The Pacific Islands Round Table for Nature Conservation and Protected Areas (PIRT) and its Members are celebrating 22 years of efforts to conserve Pacific island environments and resources. 

This year’s meeting, held from 29 to 30 July in Suva, Fiji focussed on preparations for next year which marks the end of the decade on Biodiversity of the Convention on Biological Diversity.  

“This provides significant opportunities for the Pacific Island region to provide input and direction for conservation beyond 2020, including voicing the urgency and need for a paradigm shift in order to stop the decline in biodiversity which underpins life as we know it,” said Mr Stuart Chape, PIRT Secretariat and Deputy Director General at the Secretariat of the Pacific Regional Environment Programme (SPREP).

PIRT was established in 1998 at the request of Pacific island countries and territories as voiced during the 6th Pacific Islands Conference on Nature Conservation and Protected Areas in 1997. The forum enables those organisations working on nature conservation in the Pacific to improve their collaboration and coordination towards effective conservation action.

“PIRT brings together a wide range of agencies working on nature conservation in our region. This meeting provides the opportunity to connect, collaborate, and plan for the future in order to efficiently support the priorities of Pacific islands,” explains Ms Amanda Wheatley, PIRT Secretariat and Biodiversity Officer at SPREP.

“The theme for this year’s annual meeting was, ‘Pacific Island preparation for the journey beyond 2020,’ and looks to identify how PIRT members may assist Pacific island countries and territories to have a strong voice to communicate the priorities and actions needed for the region to address the urgent need to halt biodiversity decline.”

“2020 is a super-year for the environment - for conservation and for biodiversity and the decisions we make today will guide our plans and preparations not only for the 10th Pacific Island Conference on Nature Conservation in New Caledonia in April 2020, but also other international fora such as the International Union for Conservation of Nature (IUCN) World Conservation Congress in Marseille in June 2020, and the Convention on Biodiversity (CBD) Conference of the Parties (COP) 15 in China in November 2020,” stated Mr Mason Smith, Chair of PIRT and  Regional Director of IUCN-Oceania Regional Office.

PIRT provides a framework and drives action through its working groups, which meet yearly on more specific topics and then report back to the annual meeting. The four main working groups are the Pacific Invasive Partnership, the Protected Areas Working Group, the Species Working Group and the Pacific Network for Environmental Law. 
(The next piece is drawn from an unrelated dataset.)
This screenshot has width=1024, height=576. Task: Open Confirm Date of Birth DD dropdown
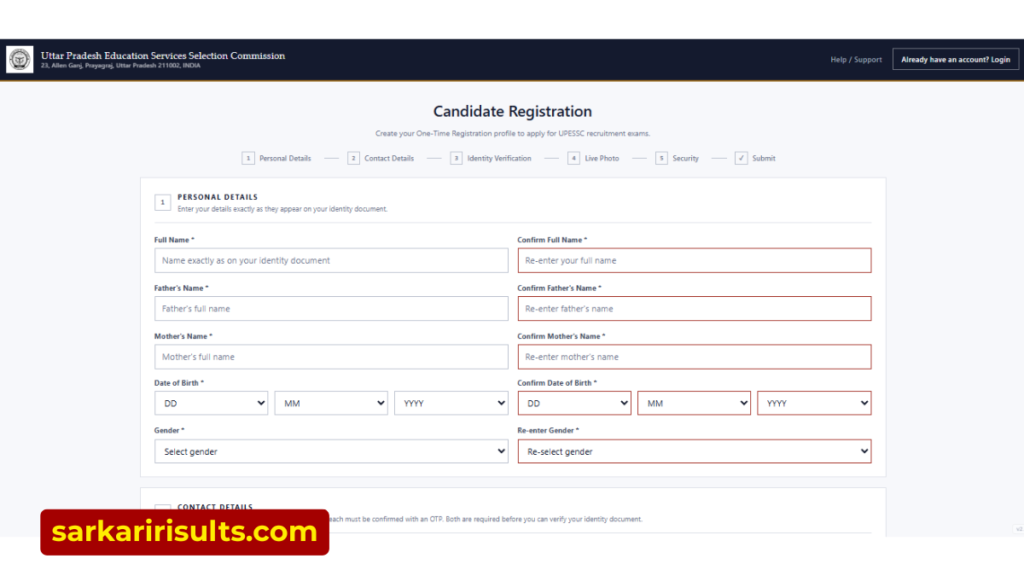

In connection with PIRT is the 10th Pacific Islands Conference on Nature Conservation and Protected Areas which has been held nearly every five years since 1975. At this conference government agencies, NGOs, community based organisations, donor agencies and expatriates concerned with conservation science and practice in the Pacific islands region can meet to discuss the agenda for the next few years. 

The 10th Pacific Island Conference on Nature Conservation and Protected Areas is to be held in Noumea, New Caledonia at the Tjibaou Cultural Centre from 20-24th April 2020.  
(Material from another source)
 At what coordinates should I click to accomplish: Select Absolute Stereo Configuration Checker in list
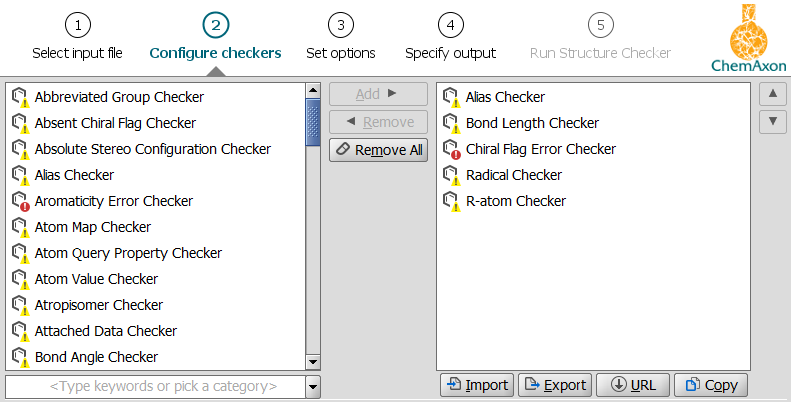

PIRT was established in 1997, and up to today, 12 organisations have signed the Membership Agreement: Conservation International, IUCN, Society for Conservation Biology Oceania, SeaWeb, SPREP, the Nature Conservancy, Wildlife Conservation Society of Fiji, World Wildlife Fund (WWF), the University of the South Pacific (USP), Birdlife International, the Deutsche Gesellschaft fuer Internationale Zusammenarbeit (GIZ), and Protected Areas Learning and Research Collaborative (PALRC). 

The Pacific Islands Round Table for Nature Conservation (PIRT) is a coalition of nature conservation and development organisations, governments, inter-governmental agencies, donor agencies and community groups created to increase effective conservation action in the Pacific islands region. PIRT is the key coordination mechanism for the implementation of the new Framework for Nature Conservation and Protected Areas in the Pacific Islands region 2014–2020 which was adopted at the 9th Pacific Islands Conference on Nature Conservation and Protected Areas, and was subsequently endorsed at the 25th Annual SPREP Meeting in September 2014. Currently, IUCN is the Chair and SPREP is the Secretariat of PIRT.